ADP investors re-elected the entire 10-person board at the annual meeting at its Roseland, N.J., headquarters, according to people familiar with the matter. The shareholders rejected Mr. Ackman and his two other nominees after the activist had said the company had fallen behind technology-heavy startups and needed to improve its margins.
Continue Reading Below
ADP had argued it was already improving technology and was on a path to improve its margins.
The stock had performed well compared with the S&P 500, and some had questioned why Mr. Ackman and his Pershing Square Capital Management LP had sought to target it in the first place.
Several investors, including one in the top 10, had told The Wall Street Journal that they believed ADP needed to improve but also trusted management and Chief Executive Carlos Rodriguez to execute.
For Mr. Ackman, Tuesday's loss could raise new questions about his ability to win support during a period of turmoil for his fund, which has struggled and suffered a $4 billion loss after a bad bet on Valeant Pharmaceuticals International Inc. Still, activist fights are typically decided based on the issue on the table, not the investor's recent performance.
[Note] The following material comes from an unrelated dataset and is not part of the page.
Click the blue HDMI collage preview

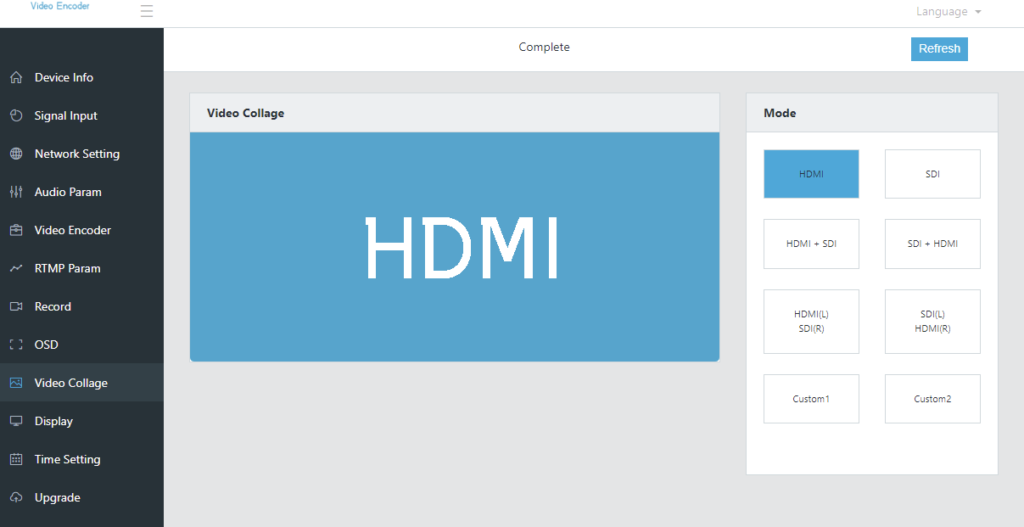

Mr. Ackman has argued in recent days that he already had pushed ADP to promise to improve operations and margins. Mr. Ackman has said he intends to stay in the stock and believes the proxy fight, win or lose, would create a path for ADP to improve in the coming year or risk putting him on the board in 2018. He said he would be judged as an investor on the stock performance, not whether he was elected or not.